Abstract

Reinforced Concrete column and Steel beam (RCS) structural systems have recently become popular in Taiwan for office buildings. High seismic demand makes the size of conventional concrete columns enormous and the reinforcement over-crowded, which can be solved using high-strength materials. However, due to the lacuna of research regarding the usage of high-strength materials, existing design guidelines for the RCS systems have restricted the maximum grade of steel reinforcement to 410 MPa. Also, using high-strength materials in RCS joints necessitates innovative joint detailing and design to develop sufficient joint bearing and shear strength. Thus, a new high-strength reinforced concrete column and steel beam (New-RCS) joint was developed in this study, incorporating the use of Grade 690 MPa steel as reinforcement along with Grade 84 MPa concrete. A combination of wide flange bearing plate and flange doubler plate joint detailing was developed to improve the bearing and shear capacity of the joint.

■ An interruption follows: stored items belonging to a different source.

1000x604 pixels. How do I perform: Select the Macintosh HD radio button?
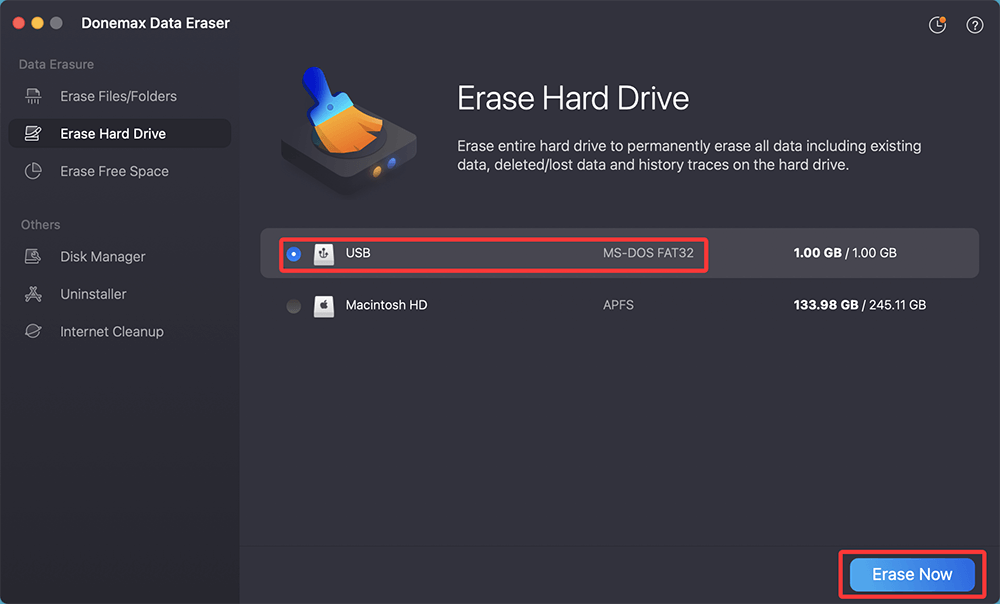click(293, 306)
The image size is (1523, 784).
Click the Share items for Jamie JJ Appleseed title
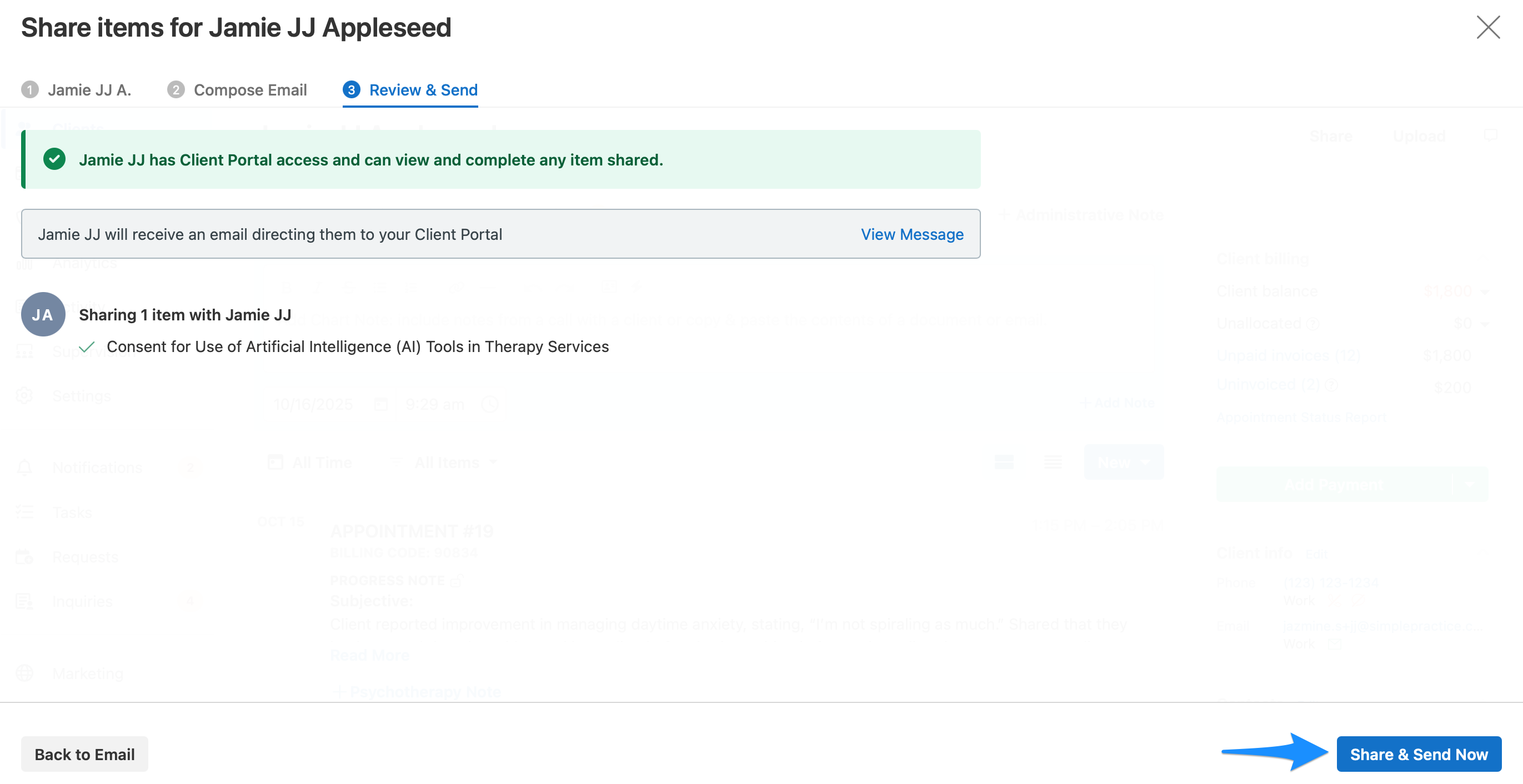(236, 28)
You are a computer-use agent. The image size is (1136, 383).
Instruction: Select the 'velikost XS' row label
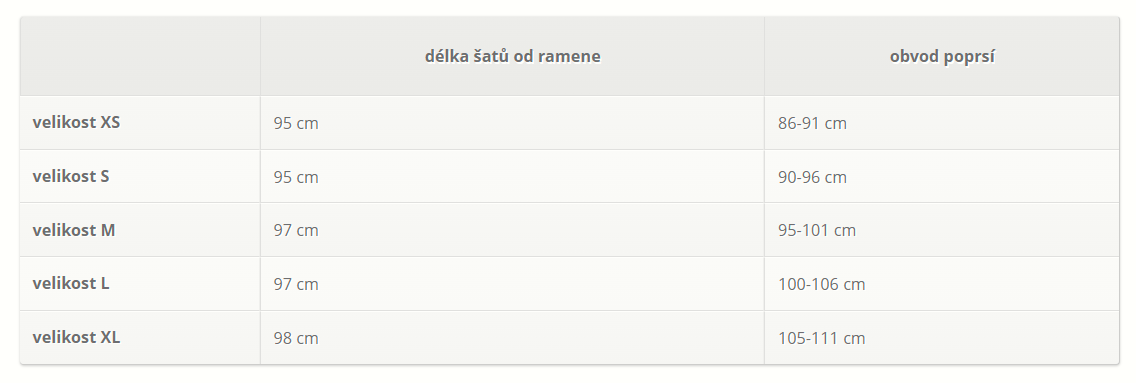tap(76, 122)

Also, a design methodology based on moment–curvature analysis was proposed to include the contribution of locked longitudinal reinforcement to bearing resistance. Subsequently, two large-scale interior beam-column subassemblies were subjected to quasi-static cyclic loading to verify the seismic behaviour of the proposed joint. One specimen was designed explicitly considering the material hardening and overstrength of steel beams. While the other was designed following the Taiwanese practice, which does not explicitly consider material hardening and overstrength but implicitly does it through strength reduction factors. Both the specimens exhibited a drift capacity of 4% with a stable and ductile hysteretic response and eventually failed through beam plastic hinging.